He should know. His grandfather built homes in Fairfax County in the 1960s, and his father constructed high-rise offices in Tysons Corner in the 1980s. Now Georgelas is helping realize the next major phase of the area’s evolution. When he submitted designs in 2009 to turn 28 acres of commercial towers and industrial parks into a bustling urban center of restaurants, shops, and apartments, including what’s now the Ascent, he became a pioneer in what may be the most ambitious suburban redevelopment project not just in Washington but in all of American history.

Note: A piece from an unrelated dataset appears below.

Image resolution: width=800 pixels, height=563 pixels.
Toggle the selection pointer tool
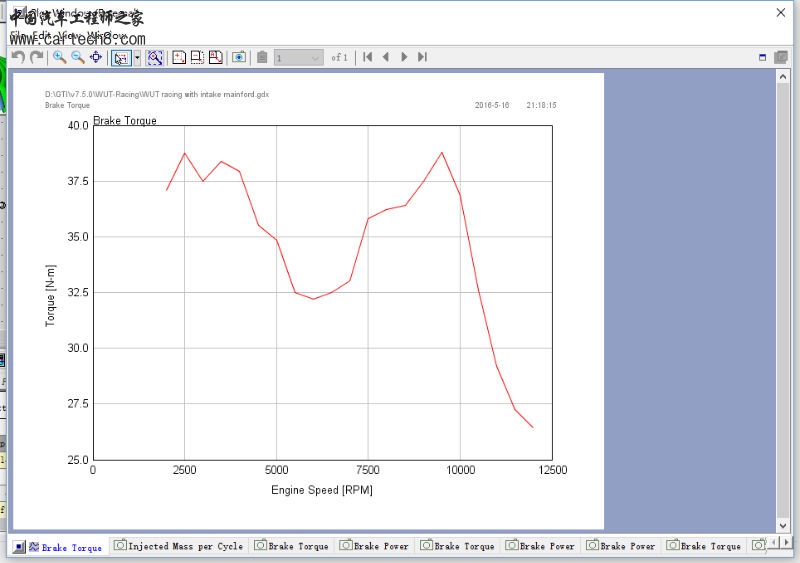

Thanks to shopping malls and federal contracting dollars, Tysons Corner exploded from an empty cow field in the 1960s to America’s 12th-largest employment center in 2008. Along the way, it attracted Fortune 500 companies and some 120,000 total employees, becoming a textbook example of what’s known as an “edge city,” a concentration of business activity outside of a traditional downtown. But all this growth created so much congestion that by the early 2000s, it became clear Tysons wouldn’t survive if it didn’t transform itself from a car-clogged commuter drop zone into a vibrant, livable city.
County officials launched a sweeping initiative and drafted an urbanization plan defined by walkable city centers, seamlessly integrated public transportation, and acres of parkland. Politicians rewrote land-use rules, developers invested billions of dollars, and residents shouldered new taxes in an all-or-nothing bet that the transformation would convince people—by the tens of thousands—to move to an area best known for having more than 160,000 parking spaces. By 2050, proponents of the effort are banking on a population surge from 19,600 people today to as many as 100,000.

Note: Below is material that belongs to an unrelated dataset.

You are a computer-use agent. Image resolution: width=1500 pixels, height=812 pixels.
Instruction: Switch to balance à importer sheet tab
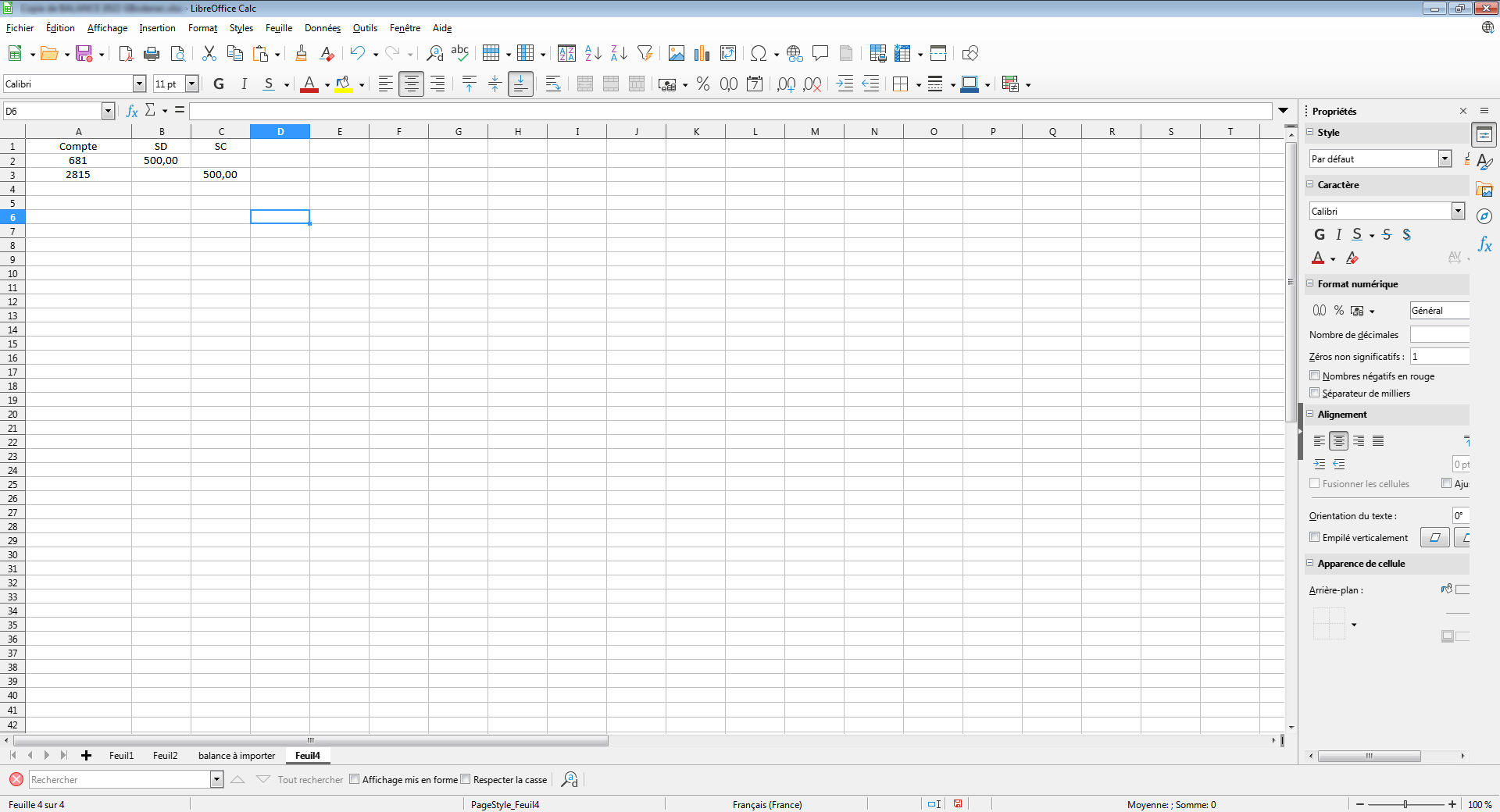[x=236, y=756]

While other suburbs have undergone similar retrofittings, none has attempted anything on this scale; Tysons is almost as big as College Park. Already, urban planners from China and Russia have arrived to see the project for themselves.
“The redevelopment of Tysons is the most important urban redevelopment in the country, possibly in the world,” says Christopher Leinberger, a professor at George Washington University and a senior fellow in the Brookings Institution’s Metropolitan Policy Program. “If they do this right, it’ll be the model. Just as it was the model of edge cities, it will be the model of the urbanization of the suburbs. It’s that big.”
The making, unmaking, and remaking of Tysons Corner is about much more than a single suburb. It’s also the story of how modern Washington itself came into being as a region, and it offers a unique window into where it’s going, too.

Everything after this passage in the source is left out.